§ **Source records**
<<<<

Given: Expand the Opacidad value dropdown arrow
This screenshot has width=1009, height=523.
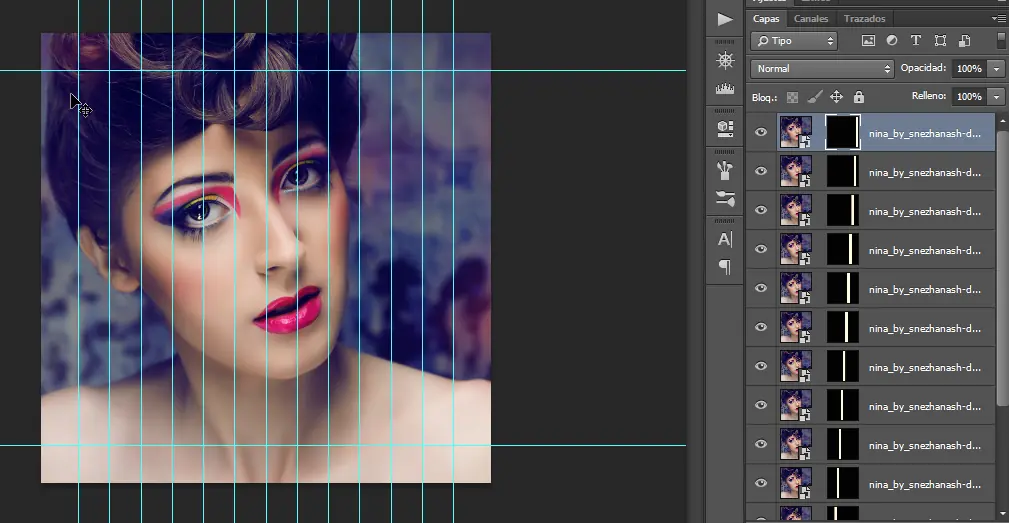Looking at the screenshot, I should pyautogui.click(x=996, y=69).
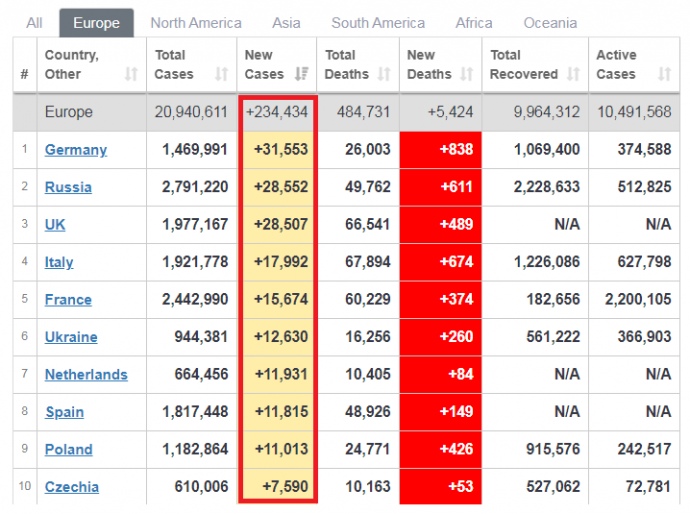Click Europe's total new cases cell
This screenshot has width=690, height=514.
click(x=278, y=112)
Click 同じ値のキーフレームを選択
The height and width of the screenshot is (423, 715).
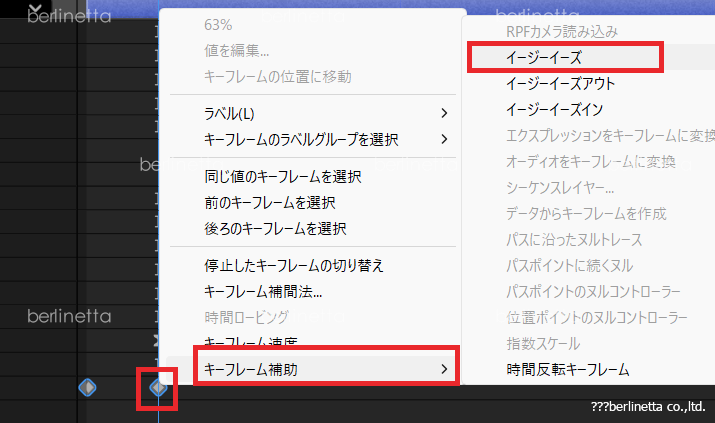(282, 177)
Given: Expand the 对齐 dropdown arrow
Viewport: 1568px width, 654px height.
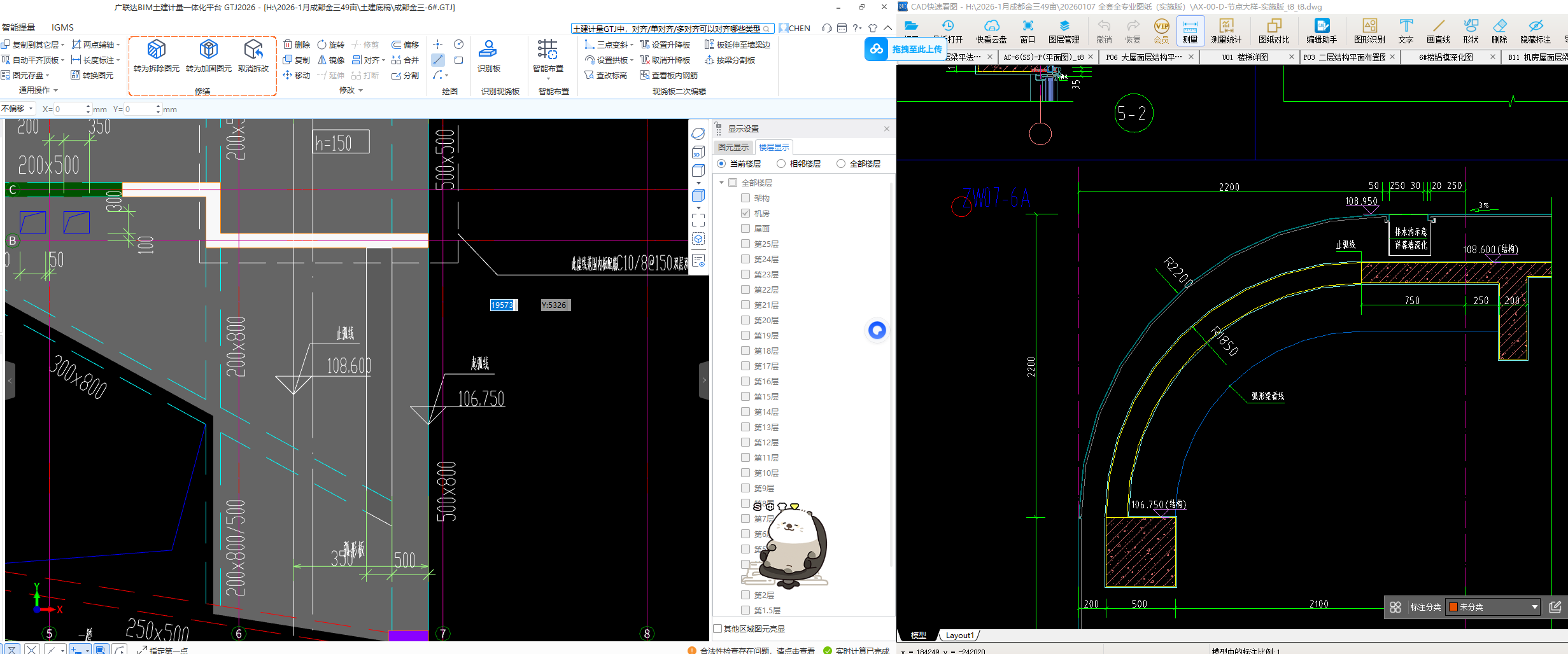Looking at the screenshot, I should click(x=383, y=60).
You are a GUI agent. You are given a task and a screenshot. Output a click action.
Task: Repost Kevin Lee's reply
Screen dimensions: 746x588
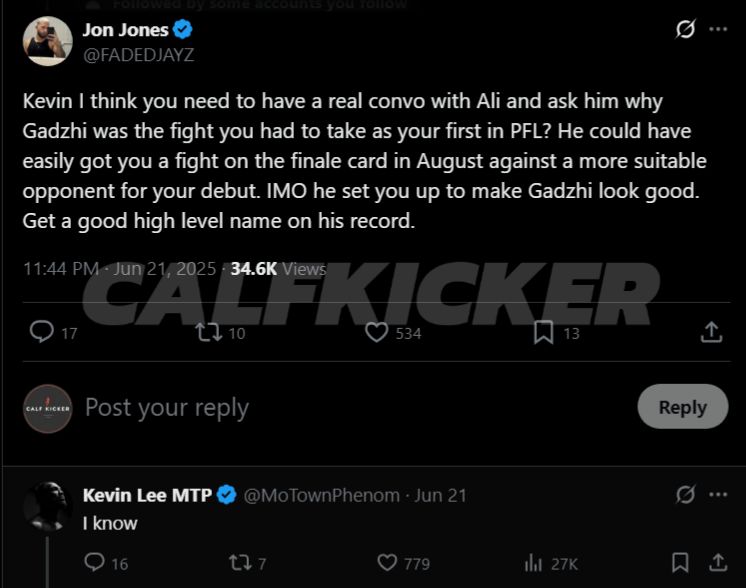click(x=240, y=563)
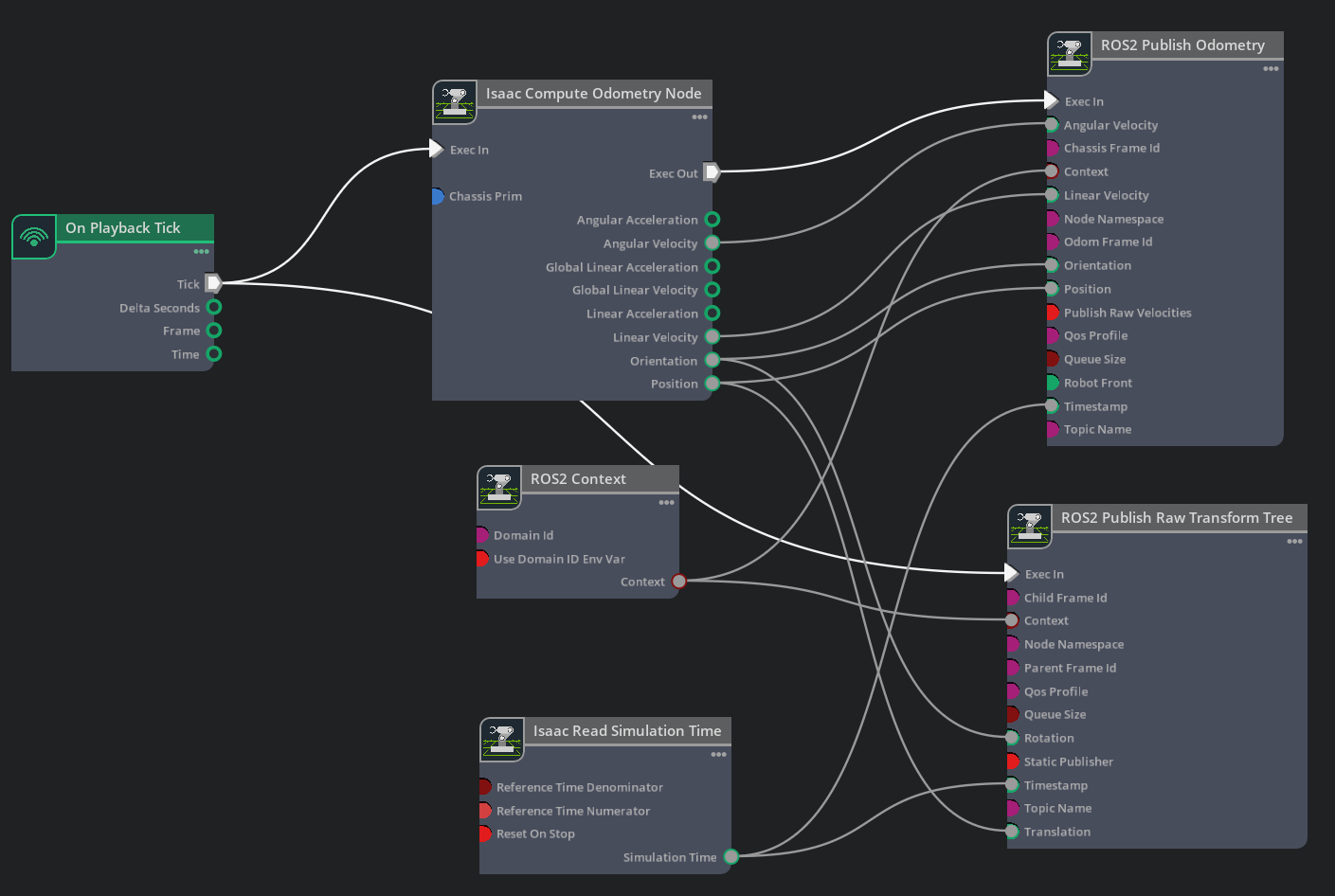Click the Isaac Read Simulation Time icon
This screenshot has width=1335, height=896.
click(x=502, y=740)
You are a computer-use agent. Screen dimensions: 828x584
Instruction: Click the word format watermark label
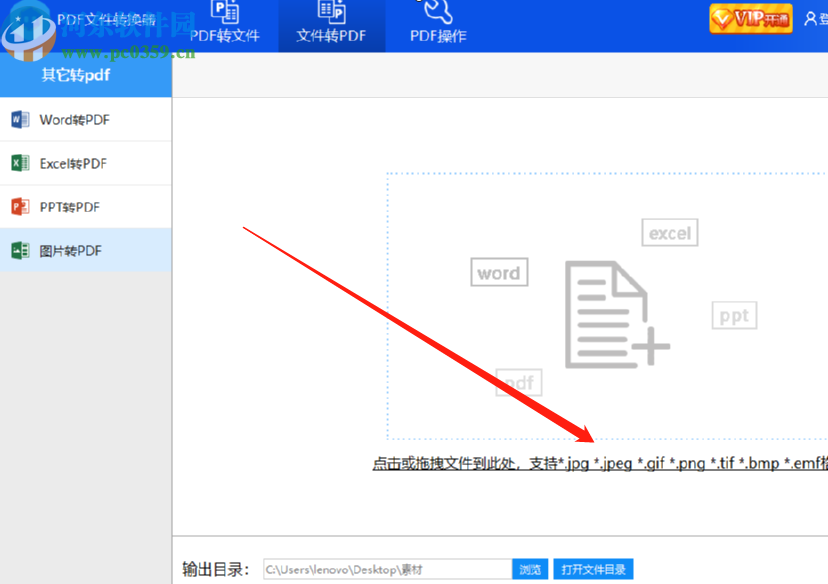click(x=498, y=272)
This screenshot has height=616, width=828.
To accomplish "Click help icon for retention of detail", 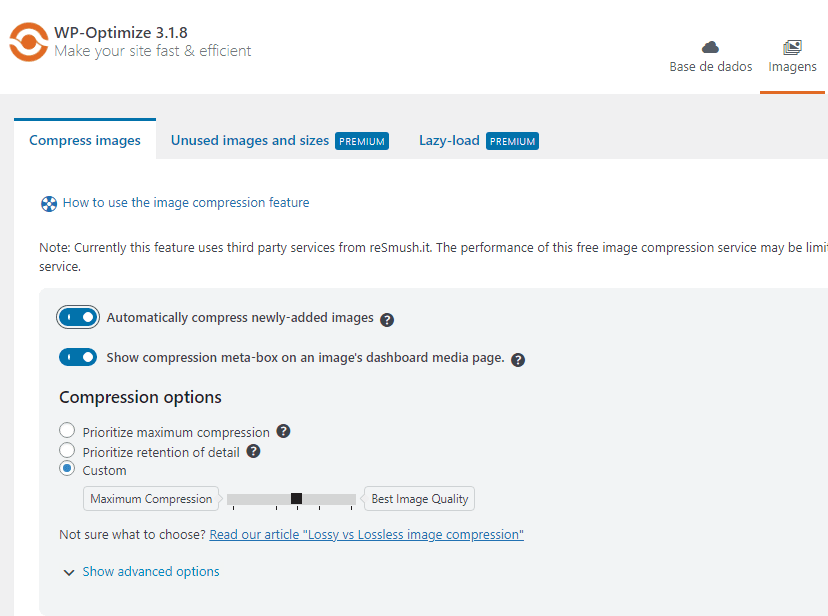I will click(253, 451).
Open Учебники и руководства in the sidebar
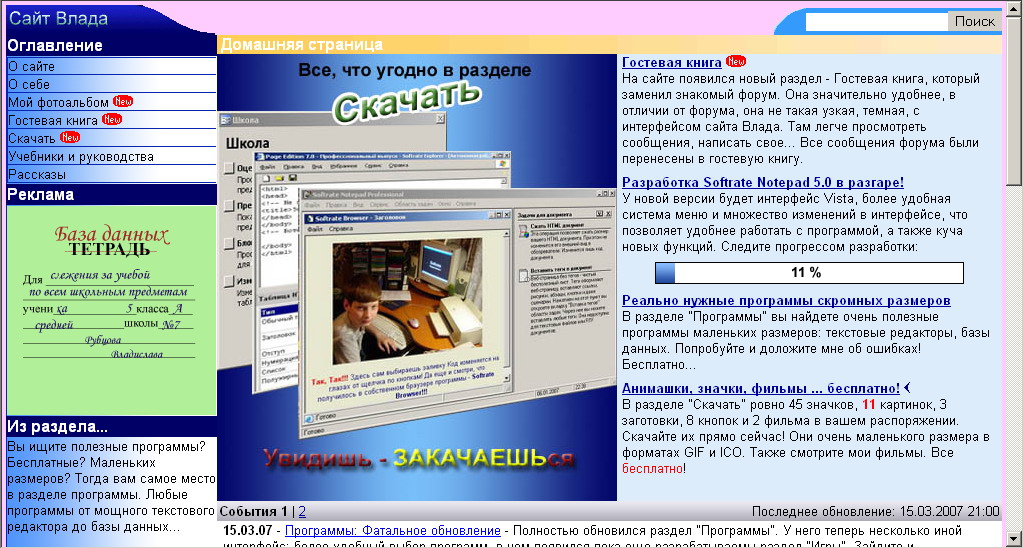 (81, 156)
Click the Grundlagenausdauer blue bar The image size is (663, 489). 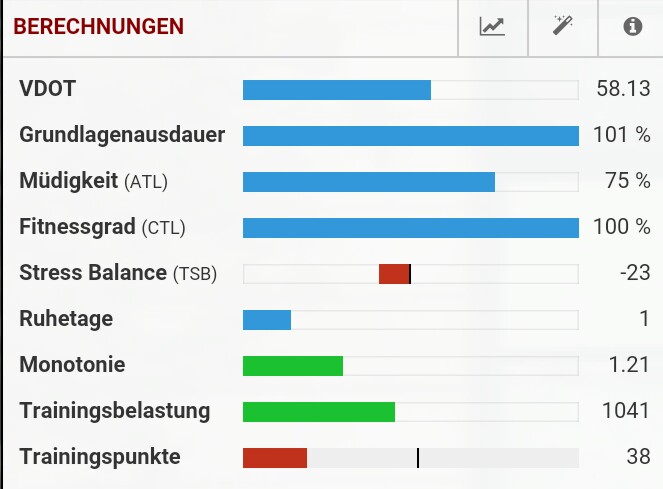(410, 136)
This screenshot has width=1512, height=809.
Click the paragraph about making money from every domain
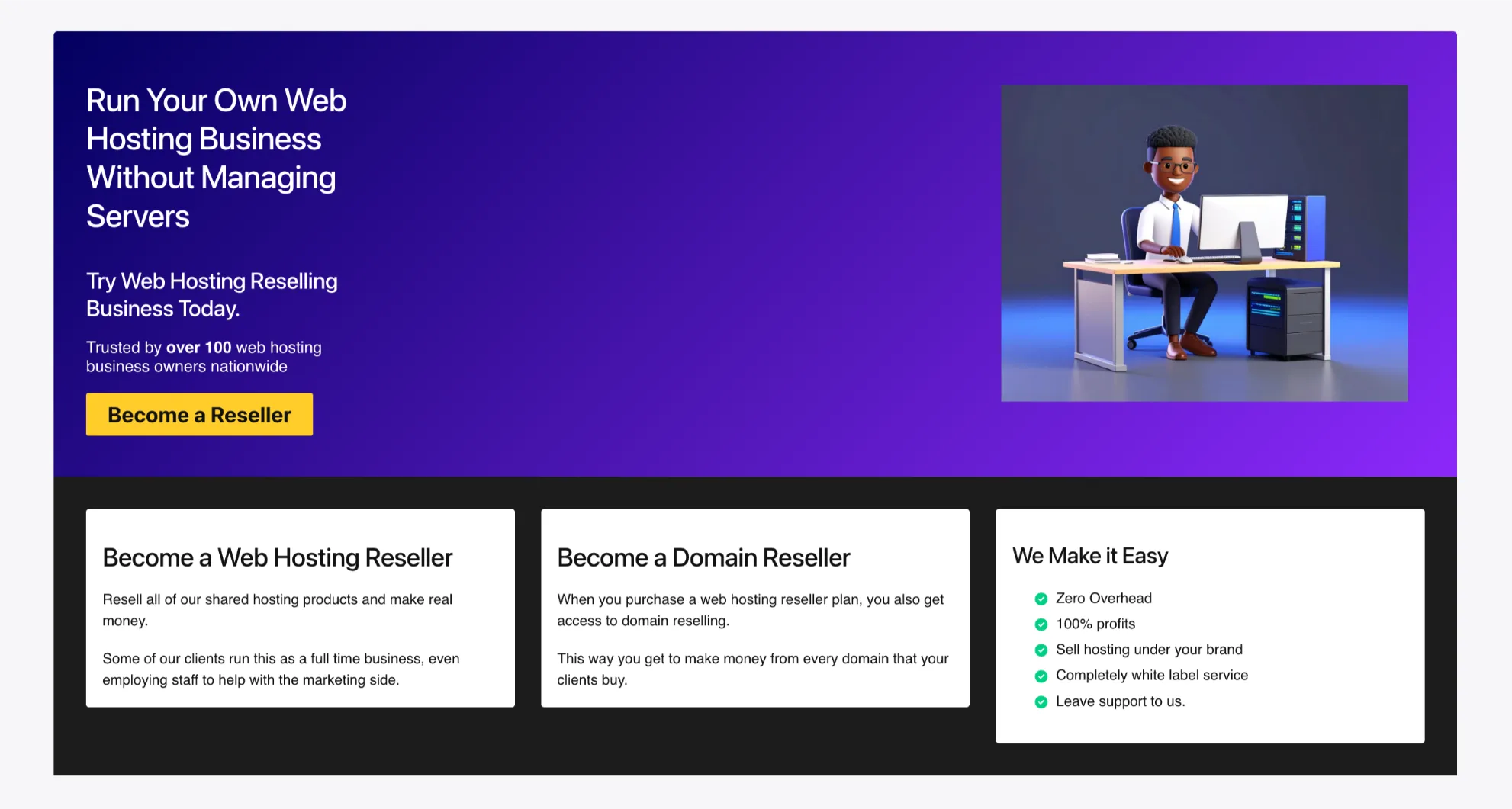(x=753, y=669)
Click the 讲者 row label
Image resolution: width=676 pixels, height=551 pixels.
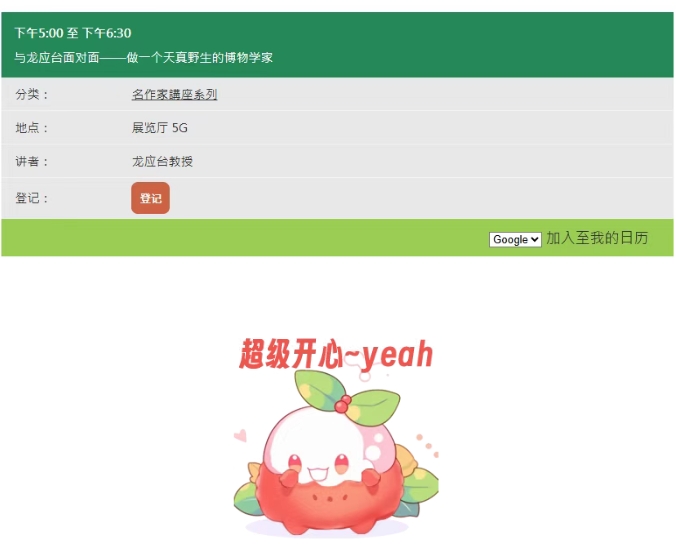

>>>>

§ **Task requirements**
Check each line of the listing above, and copy it if it contains the word "Expand".

§ **Response to the task**
Given: Expand the Opacidad value dropdown arrow
Given: Expand the 对齐 dropdown arrow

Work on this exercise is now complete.